Ce Germain Louvet, alors, c’est bien, sa nomination ?
Nous avons vu son Siegfried le 25 (prise de rôle), qui possède des qualités de danse « à la française » indéniables ; sa variation mélancolique était superbe techniquement parlant. Mais à 23 ans, sans jamais avoir encore abordé de grands rôles, son personnage était bien lisse ! La personnalité n’a pas encore éclos ; il faut donc espérer que ce jeune danseur va pouvoir au gré des années qui viennent renforcer sa technique encore un peu fragile – il a encore quelques années pour cela – mais surtout aborder suffisamment de personnages pour que son potentiel artistique puisse éclore ; pour cela, il lui faudra un bon coaching et une distribution intelligente qui ne le fera pas aller d’une salle à l’autre ( Bastille et Garnier n’ont pas les mêmes pentes ni les mêmes sols, et les dos des danseurs en souffrent en premier) ni passer d’un chorégraphe contemporain à un classique dans le même mois ( ce qui a été le cas encore cet hiver )

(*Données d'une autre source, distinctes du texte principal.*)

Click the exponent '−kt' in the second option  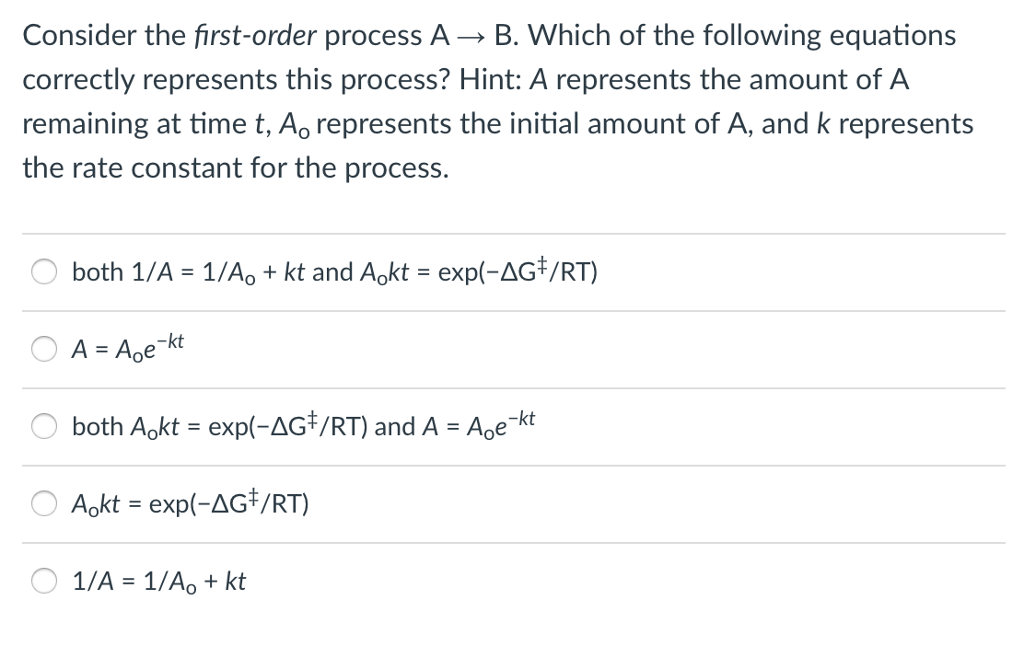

Il faudra donc prendre grand soin de cette nouvelle graine pour que, à l’instar d’un Heymann, d’un Ganio, il ne se blesse pas. Attention, je ne le compare pas à ces deux aînés, qui, à son âge, avaient déjà un fort charisme et une technique époustouflante, ce qui n'est pas encore son cas.
A-t-il été nommé trop tôt?
Et bien, pour répondre à cette question, tout dépendra de la façon dont il sera distribué l'an prochain, les rôles qu'il aura l'opportunité de travailler dans les années qui viennent, et surtout, je le répète, la façon dont il sera " coaché". 23 ans, ce n'est pas 18 ans, et Ganio qui a été nommé à cet âge, splendide, déjà, de charisme et de technique, a hélas souffert de conditions de travail déplorables qui l'ont amené à se blesser gravement; jamais depuis, il n'a retrouvé la flamboyance de la superbe technique qu'il avait à 20 ans, même s'il reste, depuis que Nicolas Le Riche est parti, mon artiste masculin préféré pour sa sensibilité, sa grâce, cette qualité d'âme qu'il dépose sur les rôles et son partenariat attentif.
Cette nomination affirme donc la direction qu’Aurélie Dupont veut donner à la compagnie ; on sent donc chez elle de la volonté, et une politique de danse déjà bien construite dans sa tête. Après, à tous ceux qui prétendent grâce à Louvet avoir vu pour la première fois un prince Siegfried, on leur rit au nez ! Bassesse de courtisans qui prétendent voir ce qui est médiatiquement repris à grands cris ! Et on rit plus encore de l’inculture de ceux qui n’ont probablement jamais vu Jude, Le Riche ou Legris dans ce rôle - ce qui en soi n'est pas grave - mais affirment découvrir un Prince exceptionnel quand il n'a été qu'une jolie promesse de Prince futur...
A noter aussi, que Louvet est de la génération école de danse " Platel" et non "Bessy".
Reste à espérer qu'elle ne laissera pas en route François Alu, premier danseur, qui possède une personnalité en scène époustouflante, une solide technique, et une générosité qui lui fait honneur; j'avais d'ailleurs écrit cet article lors de sa nomination au poste de premier danseur
Souhaitons à ce sympathique jeune homme beaucoup de bonheur dans son étoilat!